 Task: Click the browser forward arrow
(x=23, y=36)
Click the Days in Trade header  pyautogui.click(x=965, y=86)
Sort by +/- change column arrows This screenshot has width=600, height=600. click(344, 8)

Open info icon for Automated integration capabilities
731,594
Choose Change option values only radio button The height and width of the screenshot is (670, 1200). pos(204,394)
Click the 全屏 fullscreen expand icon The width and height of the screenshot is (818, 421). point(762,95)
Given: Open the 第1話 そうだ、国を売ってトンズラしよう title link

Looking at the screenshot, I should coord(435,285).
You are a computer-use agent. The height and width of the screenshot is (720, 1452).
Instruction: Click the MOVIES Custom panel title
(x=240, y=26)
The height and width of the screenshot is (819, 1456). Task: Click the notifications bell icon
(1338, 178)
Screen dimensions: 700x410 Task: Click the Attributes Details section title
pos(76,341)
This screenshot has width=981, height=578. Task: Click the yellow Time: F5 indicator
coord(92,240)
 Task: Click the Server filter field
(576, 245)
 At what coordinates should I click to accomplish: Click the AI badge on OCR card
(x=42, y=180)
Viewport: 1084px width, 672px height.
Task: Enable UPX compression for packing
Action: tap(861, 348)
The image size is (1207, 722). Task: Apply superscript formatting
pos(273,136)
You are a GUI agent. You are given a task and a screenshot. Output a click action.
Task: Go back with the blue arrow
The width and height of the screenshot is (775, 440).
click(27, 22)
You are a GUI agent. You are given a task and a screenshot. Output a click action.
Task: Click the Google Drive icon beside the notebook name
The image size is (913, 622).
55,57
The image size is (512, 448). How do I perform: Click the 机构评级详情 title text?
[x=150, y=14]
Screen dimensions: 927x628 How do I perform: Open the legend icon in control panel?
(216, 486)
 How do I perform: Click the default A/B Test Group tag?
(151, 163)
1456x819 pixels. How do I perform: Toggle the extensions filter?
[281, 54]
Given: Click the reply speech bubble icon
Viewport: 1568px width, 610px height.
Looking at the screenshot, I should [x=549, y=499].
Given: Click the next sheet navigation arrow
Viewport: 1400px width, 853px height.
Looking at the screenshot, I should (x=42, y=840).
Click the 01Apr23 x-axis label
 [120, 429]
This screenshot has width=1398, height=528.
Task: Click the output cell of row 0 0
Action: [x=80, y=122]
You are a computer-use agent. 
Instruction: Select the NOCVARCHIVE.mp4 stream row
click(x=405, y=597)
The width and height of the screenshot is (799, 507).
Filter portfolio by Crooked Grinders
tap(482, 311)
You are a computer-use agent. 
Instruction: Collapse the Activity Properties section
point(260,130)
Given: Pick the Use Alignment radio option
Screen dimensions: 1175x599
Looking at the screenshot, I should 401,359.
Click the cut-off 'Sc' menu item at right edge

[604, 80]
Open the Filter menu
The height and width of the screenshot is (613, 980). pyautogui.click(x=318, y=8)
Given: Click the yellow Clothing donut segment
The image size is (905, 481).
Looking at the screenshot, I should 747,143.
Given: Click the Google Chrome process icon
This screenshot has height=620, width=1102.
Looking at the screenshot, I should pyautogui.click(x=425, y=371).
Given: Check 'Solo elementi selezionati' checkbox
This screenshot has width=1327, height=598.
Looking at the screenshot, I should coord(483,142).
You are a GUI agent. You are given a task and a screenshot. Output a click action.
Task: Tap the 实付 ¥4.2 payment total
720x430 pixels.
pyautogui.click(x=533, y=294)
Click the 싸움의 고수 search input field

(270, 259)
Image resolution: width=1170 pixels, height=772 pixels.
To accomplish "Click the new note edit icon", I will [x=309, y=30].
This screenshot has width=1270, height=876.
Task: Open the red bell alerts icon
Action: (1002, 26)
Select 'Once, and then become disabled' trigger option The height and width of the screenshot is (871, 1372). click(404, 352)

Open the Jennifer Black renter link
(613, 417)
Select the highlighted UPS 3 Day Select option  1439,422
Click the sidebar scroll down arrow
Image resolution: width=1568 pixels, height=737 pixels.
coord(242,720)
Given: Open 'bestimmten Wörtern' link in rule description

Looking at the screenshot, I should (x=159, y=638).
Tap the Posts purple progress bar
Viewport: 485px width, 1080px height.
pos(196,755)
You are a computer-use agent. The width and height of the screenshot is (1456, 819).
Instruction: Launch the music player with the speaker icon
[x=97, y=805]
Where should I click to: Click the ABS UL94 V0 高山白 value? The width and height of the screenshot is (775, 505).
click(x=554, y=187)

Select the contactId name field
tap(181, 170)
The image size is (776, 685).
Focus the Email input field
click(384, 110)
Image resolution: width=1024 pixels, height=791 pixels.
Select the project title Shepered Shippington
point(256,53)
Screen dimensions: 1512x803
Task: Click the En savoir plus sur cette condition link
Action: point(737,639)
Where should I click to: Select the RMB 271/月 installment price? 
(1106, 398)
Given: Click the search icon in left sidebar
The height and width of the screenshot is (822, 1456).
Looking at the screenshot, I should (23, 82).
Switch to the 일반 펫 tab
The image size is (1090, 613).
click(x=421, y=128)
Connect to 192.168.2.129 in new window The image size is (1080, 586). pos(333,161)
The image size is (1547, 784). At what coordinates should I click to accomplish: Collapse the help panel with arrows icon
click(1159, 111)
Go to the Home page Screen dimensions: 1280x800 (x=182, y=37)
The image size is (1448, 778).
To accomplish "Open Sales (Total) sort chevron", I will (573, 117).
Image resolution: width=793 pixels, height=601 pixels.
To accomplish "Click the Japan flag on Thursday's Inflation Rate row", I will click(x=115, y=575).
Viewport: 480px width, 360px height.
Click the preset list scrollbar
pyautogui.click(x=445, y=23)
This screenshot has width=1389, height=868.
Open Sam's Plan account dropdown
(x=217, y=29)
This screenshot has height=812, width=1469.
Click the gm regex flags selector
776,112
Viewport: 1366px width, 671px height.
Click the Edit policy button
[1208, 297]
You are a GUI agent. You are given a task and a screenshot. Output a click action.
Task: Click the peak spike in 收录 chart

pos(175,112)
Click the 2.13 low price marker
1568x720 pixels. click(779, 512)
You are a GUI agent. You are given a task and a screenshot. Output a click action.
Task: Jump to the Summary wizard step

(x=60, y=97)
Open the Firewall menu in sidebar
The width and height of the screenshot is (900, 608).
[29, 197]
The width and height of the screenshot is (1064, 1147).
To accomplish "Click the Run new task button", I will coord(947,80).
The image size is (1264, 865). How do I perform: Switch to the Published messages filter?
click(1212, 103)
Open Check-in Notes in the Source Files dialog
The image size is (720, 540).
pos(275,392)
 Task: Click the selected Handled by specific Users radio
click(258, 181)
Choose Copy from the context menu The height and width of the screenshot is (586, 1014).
+===+
> What is needed
Rewrite all the entries above, swapping every "How do I perform" for "How can I do" and leaving everything else untouched.

> In response
 Task: Click the browser forward arrow
(x=23, y=36)
Click the Days in Trade header  pyautogui.click(x=965, y=86)
Sort by +/- change column arrows This screenshot has width=600, height=600. click(344, 8)

Open info icon for Automated integration capabilities
731,594
Choose Change option values only radio button The height and width of the screenshot is (670, 1200). pos(204,394)
Click the 全屏 fullscreen expand icon The width and height of the screenshot is (818, 421). point(762,95)
Given: Open the 第1話 そうだ、国を売ってトンズラしよう title link

Looking at the screenshot, I should coord(435,285).
You are a computer-use agent. The height and width of the screenshot is (720, 1452).
Instruction: Click the MOVIES Custom panel title
(x=240, y=26)
The height and width of the screenshot is (819, 1456). Task: Click the notifications bell icon
(1338, 178)
Screen dimensions: 700x410 Task: Click the Attributes Details section title
pos(76,341)
This screenshot has width=981, height=578. Task: Click the yellow Time: F5 indicator
coord(92,240)
 Task: Click the Server filter field
(576, 245)
 At what coordinates should I click to accomplish: Click the AI badge on OCR card
(x=42, y=180)
Viewport: 1084px width, 672px height.
Task: Enable UPX compression for packing
Action: tap(861, 348)
The image size is (1207, 722). Task: Apply superscript formatting
pos(273,136)
You are a GUI agent. You are given a task and a screenshot. Output a click action.
Task: Go back with the blue arrow
The width and height of the screenshot is (775, 440).
click(27, 22)
You are a GUI agent. You are given a task and a screenshot. Output a click action.
Task: Click the Google Drive icon beside the notebook name
The image size is (913, 622).
55,57
The image size is (512, 448). How can I do: Click the 机构评级详情 title text?
[x=150, y=14]
Screen dimensions: 927x628 How can I do: Open the legend icon in control panel?
(216, 486)
 How can I do: Click the default A/B Test Group tag?
(151, 163)
1456x819 pixels. How can I do: Toggle the extensions filter?
[281, 54]
Given: Click the reply speech bubble icon
Viewport: 1568px width, 610px height.
Looking at the screenshot, I should [x=549, y=499].
Given: Click the next sheet navigation arrow
Viewport: 1400px width, 853px height.
Looking at the screenshot, I should (x=42, y=840).
Click the 01Apr23 x-axis label
 [120, 429]
This screenshot has width=1398, height=528.
Task: Click the output cell of row 0 0
Action: [x=80, y=122]
You are a computer-use agent. 
Instruction: Select the NOCVARCHIVE.mp4 stream row
click(x=405, y=597)
The width and height of the screenshot is (799, 507).
Filter portfolio by Crooked Grinders
tap(482, 311)
You are a computer-use agent. 
Instruction: Collapse the Activity Properties section
point(260,130)
Given: Pick the Use Alignment radio option
Screen dimensions: 1175x599
Looking at the screenshot, I should 401,359.
Click the cut-off 'Sc' menu item at right edge

[604, 80]
Open the Filter menu
The height and width of the screenshot is (613, 980). pyautogui.click(x=318, y=8)
Given: Click the yellow Clothing donut segment
The image size is (905, 481).
Looking at the screenshot, I should 747,143.
Given: Click the Google Chrome process icon
This screenshot has height=620, width=1102.
Looking at the screenshot, I should pyautogui.click(x=425, y=371).
Given: Check 'Solo elementi selezionati' checkbox
This screenshot has width=1327, height=598.
Looking at the screenshot, I should coord(483,142).
You are a GUI agent. You are given a task and a screenshot. Output a click action.
Task: Tap the 实付 ¥4.2 payment total
720x430 pixels.
pyautogui.click(x=533, y=294)
Click the 싸움의 고수 search input field

(270, 259)
Image resolution: width=1170 pixels, height=772 pixels.
To accomplish "Click the new note edit icon", I will [x=309, y=30].
This screenshot has width=1270, height=876.
Task: Open the red bell alerts icon
Action: (1002, 26)
Select 'Once, and then become disabled' trigger option The height and width of the screenshot is (871, 1372). click(404, 352)

Open the Jennifer Black renter link
(613, 417)
Select the highlighted UPS 3 Day Select option  1439,422
Click the sidebar scroll down arrow
Image resolution: width=1568 pixels, height=737 pixels.
coord(242,720)
Given: Open 'bestimmten Wörtern' link in rule description

Looking at the screenshot, I should (x=159, y=638).
Tap the Posts purple progress bar
Viewport: 485px width, 1080px height.
pos(196,755)
You are a computer-use agent. The width and height of the screenshot is (1456, 819).
Instruction: Launch the music player with the speaker icon
[x=97, y=805]
Where should I click to: Click the ABS UL94 V0 高山白 value? The width and height of the screenshot is (775, 505).
click(x=554, y=187)

Select the contactId name field
tap(181, 170)
The image size is (776, 685).
Focus the Email input field
click(384, 110)
Image resolution: width=1024 pixels, height=791 pixels.
Select the project title Shepered Shippington
point(256,53)
Screen dimensions: 1512x803
Task: Click the En savoir plus sur cette condition link
Action: point(737,639)
Where should I click to: Select the RMB 271/月 installment price? 
(1106, 398)
Given: Click the search icon in left sidebar
The height and width of the screenshot is (822, 1456).
Looking at the screenshot, I should (23, 82).
Switch to the 일반 펫 tab
The image size is (1090, 613).
click(x=421, y=128)
Connect to 192.168.2.129 in new window The image size is (1080, 586). pos(333,161)
The image size is (1547, 784). At what coordinates should I click to accomplish: Collapse the help panel with arrows icon
click(1159, 111)
Go to the Home page Screen dimensions: 1280x800 (x=182, y=37)
The image size is (1448, 778).
To accomplish "Open Sales (Total) sort chevron", I will (573, 117).
Image resolution: width=793 pixels, height=601 pixels.
To accomplish "Click the Japan flag on Thursday's Inflation Rate row", I will click(x=115, y=575).
Viewport: 480px width, 360px height.
Click the preset list scrollbar
pyautogui.click(x=445, y=23)
This screenshot has width=1389, height=868.
Open Sam's Plan account dropdown
(x=217, y=29)
This screenshot has height=812, width=1469.
Click the gm regex flags selector
776,112
Viewport: 1366px width, 671px height.
Click the Edit policy button
[1208, 297]
You are a GUI agent. You are given a task and a screenshot. Output a click action.
Task: Click the peak spike in 收录 chart

pos(175,112)
Click the 2.13 low price marker
1568x720 pixels. click(779, 512)
You are a GUI agent. You are given a task and a screenshot. Output a click action.
Task: Jump to the Summary wizard step

(x=60, y=97)
Open the Firewall menu in sidebar
The width and height of the screenshot is (900, 608).
[29, 197]
The width and height of the screenshot is (1064, 1147).
To accomplish "Click the Run new task button", I will coord(947,80).
The image size is (1264, 865). How can I do: Switch to the Published messages filter?
click(1212, 103)
Open Check-in Notes in the Source Files dialog
The image size is (720, 540).
pos(275,392)
 Task: Click the selected Handled by specific Users radio
click(258, 181)
Choose Copy from the context menu The height and width of the screenshot is (586, 1014).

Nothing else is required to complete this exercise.